Il en est de même quant à la gouvernance hospitalière. À l’issue de nos travaux, l’équilibre entre pouvoir administratif, pouvoir sanitaire et pouvoir politique est autrement plus satisfaisant que ce qui nous était initialement proposé. D’ailleurs, le modus vivendi auquel nous sommes parvenus semble satisfaire l’ensemble des parties prenantes.
En outre, l’examen du texte a permis de voir plus clair sur l’articulation entre politiques nationales et politiques régionales de santé.
Pour ce qui concerne l’articulation des ARS avec l’État, il est maintenant établi que chaque agence a vocation à appliquer la politique nationale de santé dans la région de son ressort.

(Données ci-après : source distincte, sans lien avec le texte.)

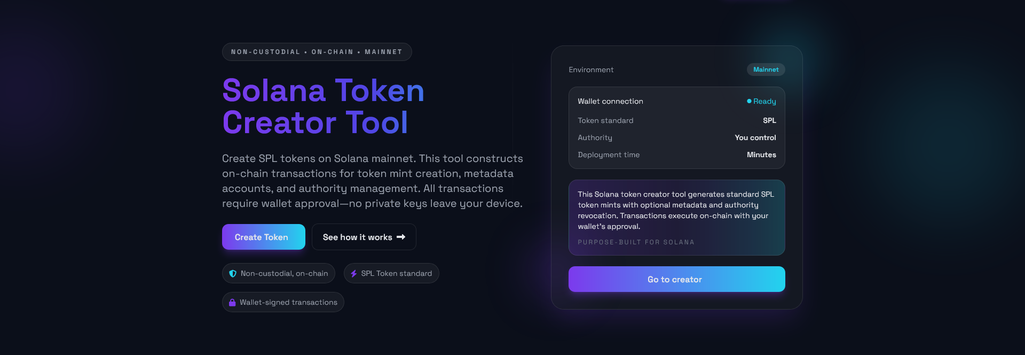The height and width of the screenshot is (355, 1025).
Task: Select the lightning icon beside SPL Token standard
Action: (353, 273)
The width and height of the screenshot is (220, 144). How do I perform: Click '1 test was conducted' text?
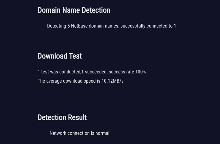59,72
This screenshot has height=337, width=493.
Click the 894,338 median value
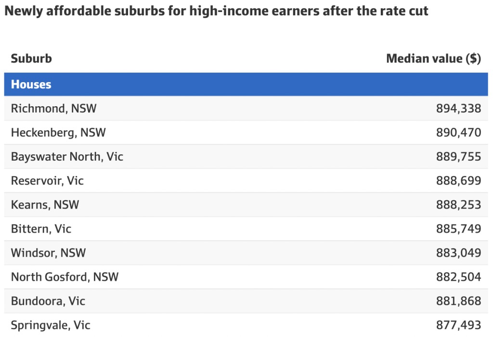point(458,108)
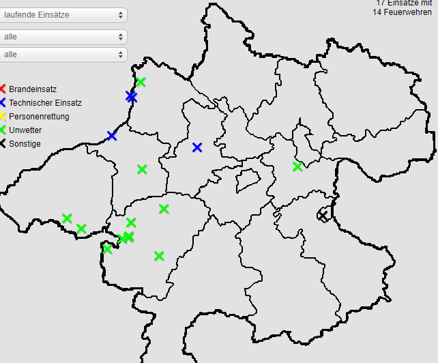The height and width of the screenshot is (363, 438).
Task: Click the 'Technischer Einsatz' legend label
Action: 45,103
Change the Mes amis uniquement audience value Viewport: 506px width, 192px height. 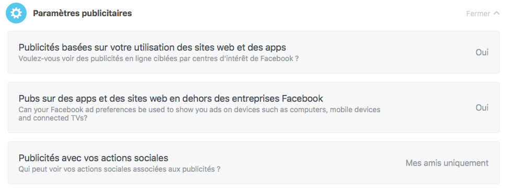coord(447,163)
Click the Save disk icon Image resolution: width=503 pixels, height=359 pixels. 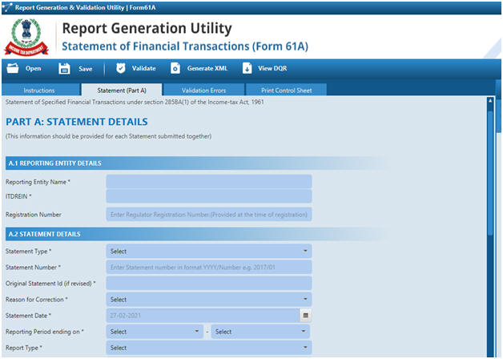66,68
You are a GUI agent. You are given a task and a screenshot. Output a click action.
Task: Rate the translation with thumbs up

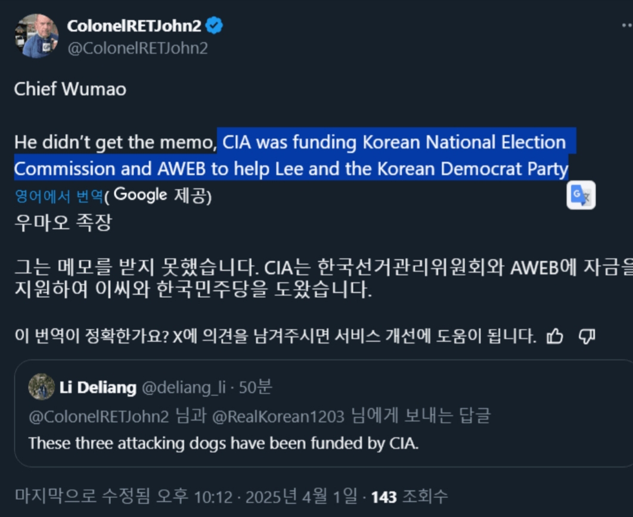point(554,337)
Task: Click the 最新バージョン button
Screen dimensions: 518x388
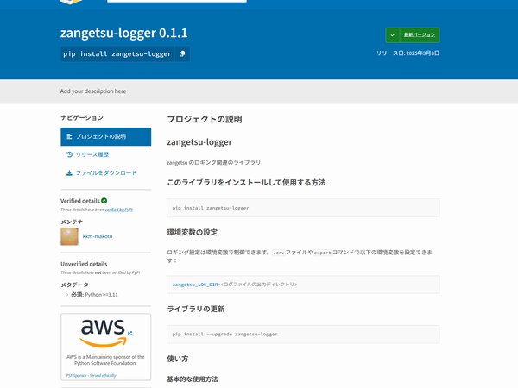Action: tap(413, 35)
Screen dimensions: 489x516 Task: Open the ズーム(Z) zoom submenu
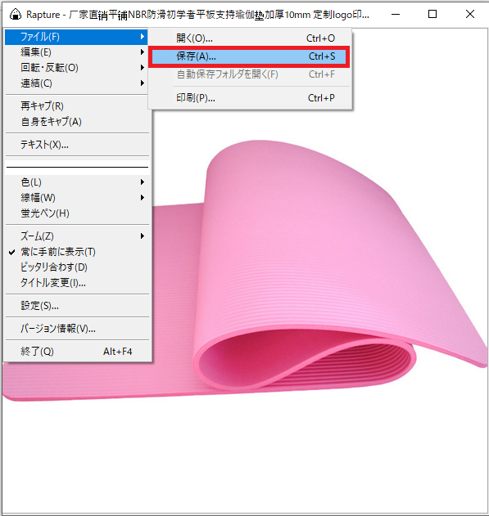pyautogui.click(x=77, y=236)
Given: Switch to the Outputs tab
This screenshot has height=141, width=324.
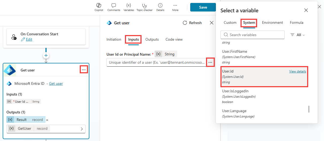Looking at the screenshot, I should point(152,40).
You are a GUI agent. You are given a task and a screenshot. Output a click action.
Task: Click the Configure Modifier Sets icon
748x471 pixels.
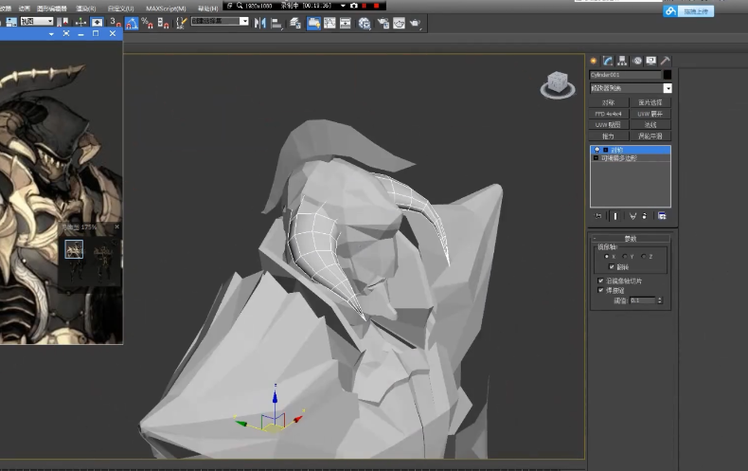click(662, 216)
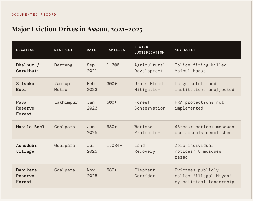Click the Dahikata Reserve Forest cell
The width and height of the screenshot is (253, 201).
pyautogui.click(x=26, y=176)
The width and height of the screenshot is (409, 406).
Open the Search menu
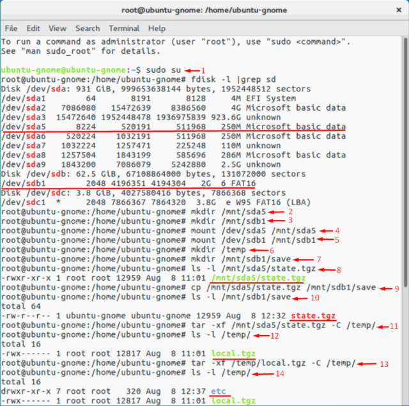pos(88,28)
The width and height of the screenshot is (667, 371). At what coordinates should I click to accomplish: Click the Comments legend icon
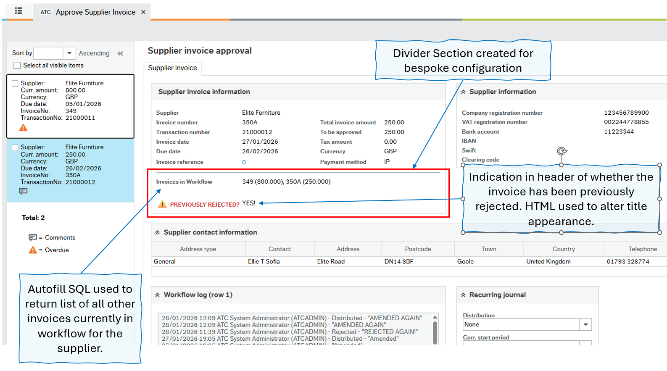[x=32, y=238]
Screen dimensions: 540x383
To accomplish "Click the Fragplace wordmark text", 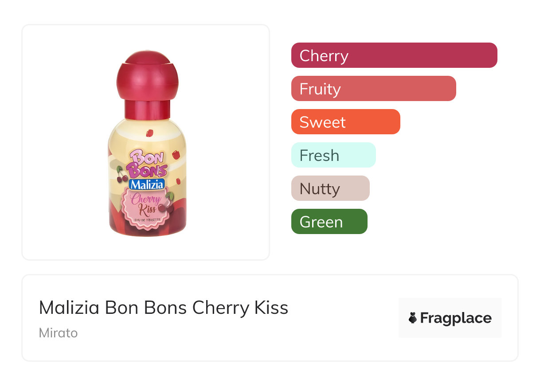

De plus, les missions du conseil de pilotage chargé de coordonner les agences sont explicitées.
S’agissant de l’articulation des ARS avec les collectivités, grâce à l’adoption de l’un de nos amendements, le projet garantit clairement que les compétences des agences s’exerceront dans le respect de celles des collectivités.

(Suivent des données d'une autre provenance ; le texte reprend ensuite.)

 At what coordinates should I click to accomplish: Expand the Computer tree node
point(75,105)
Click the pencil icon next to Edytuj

Si les avancées sont nettes en matière de gouvernance, nous ne sommes pas complètement satisfaits pour ce qui touche à l’organisation des soins ambulatoires.
Certes, nous reconnaissons que ce projet de loi s’inscrit dans la dynamique vertueuse engagée à partir de 2004 par l’institution du médecin traitant et du parcours de soins ou encore par la reconnaissance de la médecine générale comme spécialité médicale.
Des mesures inscrites dans le présent projet de loi, telles que la définition des soins de premier recours, la reconnaissance des missions des médecins généralistes ou le développement de l’éducation thérapeutique, s’inscrivent incontestablement dans cette logique.
Cependant, nous aurions pu aller plus loin.
Les amendements que nous avons présentés et qui, pour l’essentiel, n’ont pas connu un sort favorable, s’articulaient autour de trois axes essentiels.
Premièrement, nous souhaitions promouvoir la formation au métier de médecin généraliste de premier recours, en particulier en organisant une véritable spécialité en quatre ans. Cette idée n’a pas été retenue.
Deuxièmement, nous souhaitions rénover le cadre de la coopération entre les professionnels de santé. Comme le révèle le rapport Berland de 2003, organiser la délégation d’actes entre professionnels de santé et créer de nouvelles professions médicales intermédiaires est aujourd’hui nécessaire pour dégager du temps médical. Le texte n’est pas assez ambitieux à cet égard et ne répond pas aux vraies questions que pose l’offre de soins pour tous.
Troisièmement, nous souhaitions promouvoir l’exercice regroupé et pluridisciplinaire de la pratique ambulatoire. Cela passe par le développement des centres de santé et, surtout, par celui des maisons de santé pluridisciplinaires. Ici encore, le texte n’apporte aucune avancée majeure. Il se borne simplement – mais c’est déjà une bonne chose ! – à mettre les centres et maisons de santé au nombre des institutions concourant à l’exécution du service public médical.
Très vite, madame la ministre, il nous faudra aller plus loin sur chacun de ces trois axes.
Il n’en reste pas moins que, globalement, le projet de loi HPST comporte des avancées réelles, d’autant plus réelles que l’immense travail fourni par la Haute Assemblée, en particulier par la commission des affaires sociales, a permis de l’infléchir substantiellement dans le bon sens.
J’en profite pour féliciter notre rapporteur, Alain Milon, pour le sérieux et la rigueur de son travail, ainsi, évidemment, que le président Nicolas About, qui a su excellemment organiser les travaux de la commission sur ce texte volumineux et complexe.
Je remercie également les collaborateurs de la commission.
Enfin, je vous remercie, madame la ministre, de votre écoute et de votre détermination à toujours laisser ouverte la voie du dialogue.
Il faut le souligner, nos débats se sont déroulés dans une atmosphère extrêmement constructive d’écoute mutuelle.
Ce sont autant de raisons pour lesquelles une très large majorité des membres du groupe de l’Union centriste votera en faveur de ce projet de loi. (Applaudissements sur les travées de l’Union centriste et de l’UMP, ainsi que sur certaines travées du RDSE.)